Activation of a diphtheria toxin A gene by expression of human immunodeficiency virus-1 Tat and Rev proteins in transfected cells.

Expression of a gene encoding the diphtheria toxin A (DT-A) fragment, controlled by tissue specific regulatory elements, has previously been used to kill selected cell populations. Here, we have examined the feasibility of controlling DT-A expression using regulatory systems from the human immunodeficiency virus (HIV-1) genome. Plasmids were constructed which express either DT-A or, as a model system, the luciferase (luc) reporter gene, under control of HIV-1 long terminal repeat (LTR) sequences (-167 to +80). While trans-activation by expression of the viral protein Tat was demonstrated, significant basal expression was observed.
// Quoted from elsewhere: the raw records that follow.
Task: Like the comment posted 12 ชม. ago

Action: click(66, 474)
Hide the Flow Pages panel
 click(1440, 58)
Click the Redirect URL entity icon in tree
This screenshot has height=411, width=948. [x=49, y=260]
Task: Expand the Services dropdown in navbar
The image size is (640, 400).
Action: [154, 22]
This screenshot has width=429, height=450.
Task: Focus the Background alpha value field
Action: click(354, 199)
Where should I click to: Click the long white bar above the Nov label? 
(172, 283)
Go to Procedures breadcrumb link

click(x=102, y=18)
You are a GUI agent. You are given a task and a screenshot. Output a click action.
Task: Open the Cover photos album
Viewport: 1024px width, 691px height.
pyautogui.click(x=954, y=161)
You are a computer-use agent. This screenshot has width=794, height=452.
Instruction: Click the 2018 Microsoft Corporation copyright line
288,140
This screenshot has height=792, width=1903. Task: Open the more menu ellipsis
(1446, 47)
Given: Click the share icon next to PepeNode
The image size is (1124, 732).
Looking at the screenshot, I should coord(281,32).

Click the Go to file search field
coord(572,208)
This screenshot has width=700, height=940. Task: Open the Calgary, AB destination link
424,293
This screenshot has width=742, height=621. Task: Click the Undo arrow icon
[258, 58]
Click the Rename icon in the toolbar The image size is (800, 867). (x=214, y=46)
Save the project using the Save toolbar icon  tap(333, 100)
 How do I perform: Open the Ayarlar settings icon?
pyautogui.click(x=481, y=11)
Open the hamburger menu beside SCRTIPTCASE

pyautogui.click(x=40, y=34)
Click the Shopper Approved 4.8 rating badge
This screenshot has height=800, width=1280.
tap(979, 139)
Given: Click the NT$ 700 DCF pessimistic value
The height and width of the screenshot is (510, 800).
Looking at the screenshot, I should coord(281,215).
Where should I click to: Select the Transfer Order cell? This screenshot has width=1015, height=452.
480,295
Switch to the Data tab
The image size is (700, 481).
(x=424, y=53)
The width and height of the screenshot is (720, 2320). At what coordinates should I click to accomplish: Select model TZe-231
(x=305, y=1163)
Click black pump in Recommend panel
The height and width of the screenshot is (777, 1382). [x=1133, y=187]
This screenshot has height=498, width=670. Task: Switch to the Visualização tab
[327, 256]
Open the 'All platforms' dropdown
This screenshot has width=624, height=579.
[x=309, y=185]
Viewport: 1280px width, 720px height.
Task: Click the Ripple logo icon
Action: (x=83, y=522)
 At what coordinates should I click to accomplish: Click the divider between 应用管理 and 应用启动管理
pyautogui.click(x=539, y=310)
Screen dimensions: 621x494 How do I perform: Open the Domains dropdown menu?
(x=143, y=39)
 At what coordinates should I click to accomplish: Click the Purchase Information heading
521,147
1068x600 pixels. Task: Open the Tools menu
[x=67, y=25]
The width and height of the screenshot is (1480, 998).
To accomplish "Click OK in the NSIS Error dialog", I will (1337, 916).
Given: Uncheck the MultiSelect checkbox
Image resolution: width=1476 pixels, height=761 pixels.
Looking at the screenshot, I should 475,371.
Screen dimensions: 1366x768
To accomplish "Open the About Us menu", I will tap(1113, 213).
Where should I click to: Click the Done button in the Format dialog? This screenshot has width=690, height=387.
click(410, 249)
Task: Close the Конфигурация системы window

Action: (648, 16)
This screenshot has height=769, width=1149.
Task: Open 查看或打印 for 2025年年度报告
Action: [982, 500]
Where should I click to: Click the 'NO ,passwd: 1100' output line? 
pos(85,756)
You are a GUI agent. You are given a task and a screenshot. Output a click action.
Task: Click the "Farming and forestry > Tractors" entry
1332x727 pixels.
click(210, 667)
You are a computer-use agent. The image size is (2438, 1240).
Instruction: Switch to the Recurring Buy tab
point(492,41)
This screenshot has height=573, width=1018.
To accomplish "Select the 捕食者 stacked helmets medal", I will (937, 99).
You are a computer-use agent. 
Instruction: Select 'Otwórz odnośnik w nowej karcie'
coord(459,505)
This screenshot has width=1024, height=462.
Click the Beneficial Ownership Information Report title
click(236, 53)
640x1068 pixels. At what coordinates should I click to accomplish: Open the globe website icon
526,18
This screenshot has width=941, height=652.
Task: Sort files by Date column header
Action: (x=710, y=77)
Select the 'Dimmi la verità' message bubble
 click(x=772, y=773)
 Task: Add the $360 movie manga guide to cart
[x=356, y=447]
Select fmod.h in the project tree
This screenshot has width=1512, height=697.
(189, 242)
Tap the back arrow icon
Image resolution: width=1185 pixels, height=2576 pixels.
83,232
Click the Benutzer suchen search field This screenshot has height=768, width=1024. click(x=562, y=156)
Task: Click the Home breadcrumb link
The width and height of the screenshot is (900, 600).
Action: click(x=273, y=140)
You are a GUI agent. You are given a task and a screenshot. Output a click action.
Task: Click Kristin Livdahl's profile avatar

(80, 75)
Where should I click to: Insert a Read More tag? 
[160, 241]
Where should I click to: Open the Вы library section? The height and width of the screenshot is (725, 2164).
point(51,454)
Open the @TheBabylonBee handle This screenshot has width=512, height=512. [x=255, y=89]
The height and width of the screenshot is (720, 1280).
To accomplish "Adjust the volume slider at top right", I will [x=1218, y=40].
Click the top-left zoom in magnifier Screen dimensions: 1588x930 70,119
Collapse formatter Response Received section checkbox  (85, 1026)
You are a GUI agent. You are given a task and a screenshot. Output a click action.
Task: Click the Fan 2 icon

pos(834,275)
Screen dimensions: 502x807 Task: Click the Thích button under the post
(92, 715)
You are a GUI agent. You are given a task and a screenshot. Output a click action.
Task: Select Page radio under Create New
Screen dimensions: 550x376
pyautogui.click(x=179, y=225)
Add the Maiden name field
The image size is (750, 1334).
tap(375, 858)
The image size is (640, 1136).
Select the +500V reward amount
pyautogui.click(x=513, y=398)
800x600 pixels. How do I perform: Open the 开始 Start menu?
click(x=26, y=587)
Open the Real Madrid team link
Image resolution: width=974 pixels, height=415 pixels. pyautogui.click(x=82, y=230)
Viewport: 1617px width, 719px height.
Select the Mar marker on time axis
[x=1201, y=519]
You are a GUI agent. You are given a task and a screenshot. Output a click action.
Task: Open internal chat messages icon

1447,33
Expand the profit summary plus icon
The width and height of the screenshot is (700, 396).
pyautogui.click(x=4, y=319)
To reduce basal expression, cis-acting negative regulatory elements from the env region of the HIV-1 genome were inserted in the 3' untranslated region of both the luc and DT-A constructs. This dramatically reduced basal expression from the HIV LTR, and now both viral regulatory proteins Tat and Rev were required for maximal trans-activation. Such regulation of DT-A expression might be therapeutically applied to selectively kill HIV-infected cells in acquired immunodeficiency syndrome (AIDS) and AIDS-related complex (ARC).